President Barack Obama during a news conference in the East Room of the White House in Washington, Nov. 5, 2014.DOUG MILLS/The New York Times

Confronted with a stark new political reality, President Barack Obama sounded conciliatory Wednesday after voters delivered a drubbing to his Democratic Party and put Republicans solidly in control of both houses of Congress.

"I would enjoy having some Kentucky bourbon with Mitch McConnell," Mr. Obama said at a White House news conference, referring to the Republican who is set to be the new Senate majority leader. Tellingly, Mr. Obama added: "I don't know what his preferred drink is."

Sen. McConnell's office says the veteran lawmaker, one of the party's top leaders, has only met privately once or twice with the President since he was elected.

On the day after the midterm elections, both men were piously promising a willingness to engage in a new era of working together. That they remain strangers six years after Mr. Obama became President illustrates the personal dimension of Washington's deep partisan estrangement.

There is little to suggest the antipathy and partisan paralysis that has gripped the capital for years would be changed by the outcome of Tuesday's vote.

In Kentucky, Mr. McConnell nonetheless suggested trade and tax reform as possible areas of compromise. In Washington, the President talked of tax reform and rebuilding the United States' infrastructure.

"The Republicans had a good night," Mr. Obama admitted, although he didn't seem chastened despite his long-standing claims that while he wasn't on the ballot, his policies were. "To everyone who voted, I want you to know that I hear you."

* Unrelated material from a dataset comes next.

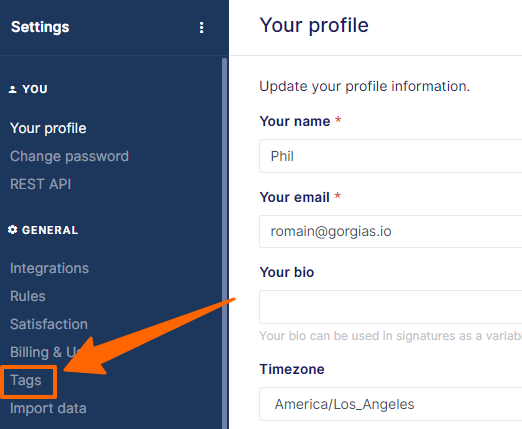The width and height of the screenshot is (522, 429).
Task: Click the GENERAL section header
Action: click(x=50, y=230)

Still, he suggested the voters' message wasn't directed just at him or his party, despite the scale of Democratic losses.

"The American people sent a message, they expect the people they elect to work as hard as they do [and] they want us to get the job done … all of us from both parties," Mr. Obama said.

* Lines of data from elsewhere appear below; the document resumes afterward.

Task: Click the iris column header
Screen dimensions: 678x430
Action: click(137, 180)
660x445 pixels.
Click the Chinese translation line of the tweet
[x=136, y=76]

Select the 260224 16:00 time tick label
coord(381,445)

Republicans, widely decried as the "party of No" by their detractors, insisted the years of gridlock have been caused by Democratic control of the Senate, which rarely dealt with any of the more than 300 bills passed by the Republican House of Representatives.

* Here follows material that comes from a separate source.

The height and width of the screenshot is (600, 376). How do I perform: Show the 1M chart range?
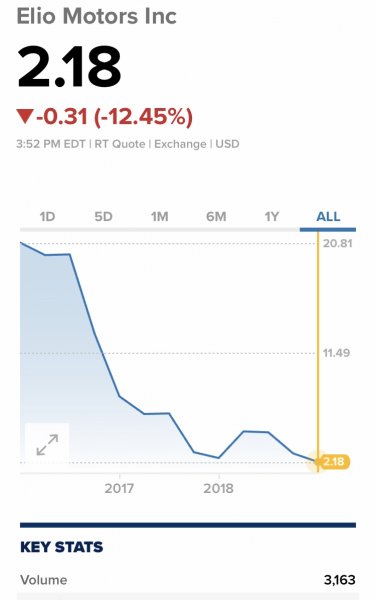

"Gridlock and dysfunction can be ended," Mr. McConnell said, challenging Mr. Obama to make the sort of wide-ranging compromises that previous presidents, including Bill Clinton and Ronald Reagan, had fashioned with Congresses controlled by the opposite party.

"Divided government is not a reason to do nothing," Mr. McConnell said.

The Speaker of the House, John Boehner, was similarly low-key and conciliatory. "This is not a time for celebration," the Ohio Republican said. "It's time for government to start getting results and implementing solutions to the challenges facing our country."

Mr. McConnell made clear that he wanted no repeat of the Tea Party-driven confrontations. "There will be no government shutdown or default on the national debt," he said. But he also delivered an unmistakable warning to Mr. Obama, who has repeatedly threatened to work around Congress on immigration reform and curbing greenhouse gas emissions unless he gets his way.

"It's like waving a red flag in front of a bull to say if you guys don't do what I want I'm going to do it on my own," he said.

Mr. McConnell also served notice that the Republican-controlled Congress was going to pass legislation that would change key elements of Obamacare, as the President's controversial health care system is called.

"It's no secret that every one of my members thinks Obamacare was a huge mistake," he said. Less than an hour later, at his own postelection news conference in the White House, the President vowed to veto any legislation that undermined the fundamental elements of Obamacare.

Both sides seem determined to signal a willingness to co-operate even as they laid down lines they wouldn't cross.

"Congress will pass some bills I cannot sign. I'm pretty sure I will take some actions that some in Congress will not like," Mr. Obama, who now faces his last two years in the White House dealing with a Congress solidly in Republican control.

Despite the low-key professions of a willingness to work together, the victorious Republicans couldn't resist touting the election as a sweeping repudiation of Mr. Obama and his policies.

Alberta-born Senator Ted Cruz of Texas, a Tea Party favourite and likely presidential contender in 2016, said Mr. Obama's "policies were on the ballot and the voters spoke loud and clear. Obamacare was on the ballot, it lost. Amnesty [for undocumented immigrants] was on the ballot, it lost. The Obama economy was on the ballot, it lost. The Obama-Clinton foreign policy was on the ballot, it lost."

Another likely Republican 2016 contender, New Jersey Governor Chris Christie, said widespread voter rejection of Democratic candidates was a "reflection of the President's lack of leadership, his lack of leadership abroad, his lack of leadership at home."

Senator Rand Paul, a Kentucky Republican and another potential 2016 presidential candidate, warned of legislative warfare. "We will send the President bill after bill until he wearies of it."